A 32-year-old Parisian, Ben Arous is an expert in two new dating techniques for quartz crystals in sediments, which have been applied to the two layers of soil at the Ivorian site. The results show that one of them indicates continuous human presence from 150,000 years ago to 50,000 years ago. The most recent band indicates sapiens presence between 20,000 and 12,000 years ago. Analysis of pollen and other compounds shows that this area of Ivory Coast was covered by rainforests.
Bea Arous explains: “For decades, research into the origin of our species in Africa has focused on areas with a high potential for fossil discovery: open environments such as grasslands and open savannahs , and coastal areas.” “These two environments are particularly important for understanding the dispersal of human populations within Africa and beyond. However, the overrepresentation of these regions has led to a dominant view that we have always been taught in our school textbooks: we expanded from a single origin,” she adds. Furthermore, it is virtually impossible for human fossils from tens of thousands of years ago to be preserved in these humid and warm terrains. Very few teams dare to excavate in the forest and that is why so little is known about human evolution in this environment.

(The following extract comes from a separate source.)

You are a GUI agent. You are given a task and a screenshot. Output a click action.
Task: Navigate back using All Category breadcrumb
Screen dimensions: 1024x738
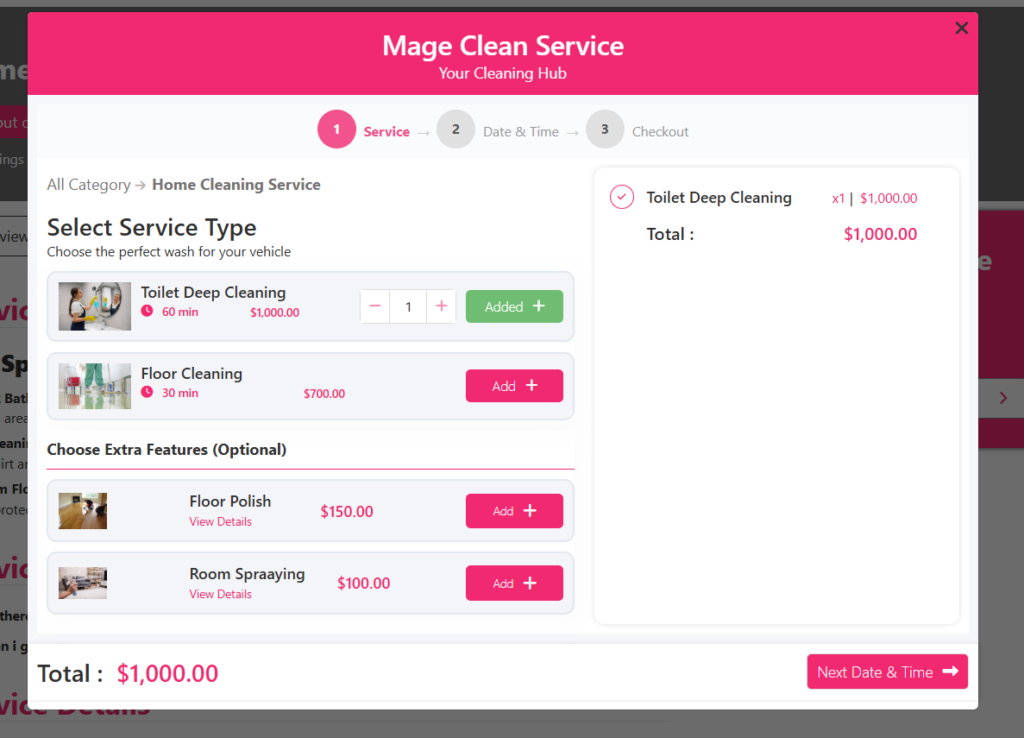click(x=88, y=184)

The new discovery shows that our species inhabited the African wilderness for tens of thousands of years. It also shows that, as was logical to think, these were the first jungles in the world to be populated, although until now the oldest presence of sapiens in rainforests was in Asia, some 70,000 years ago. The main conclusion of the work is that our species does not have a single cradle, but that there was joint evolution of different groups in very different environments, including tropical forests, the authors of the discovery emphasize.
The original site, Bété 1, was located about 20 kilometres from the capital Abidjan, but was destroyed in 2022 by the opening of a mine. Despite this, Ivorian Yodé Guedé, a researcher at the Institute of History and Archaeology of Côte d'Ivoire, stresses: “This discovery is only the first of many that will be made, as there are more sites in the country's rainforests waiting to be studied.” Guedé was one of the leaders of the Soviet-Ivorian expedition in the 1980s, and one of the main authors of the current research, together with Eleanor Scerri , from the Max Planck Institute for Geoanthropology, in Germany.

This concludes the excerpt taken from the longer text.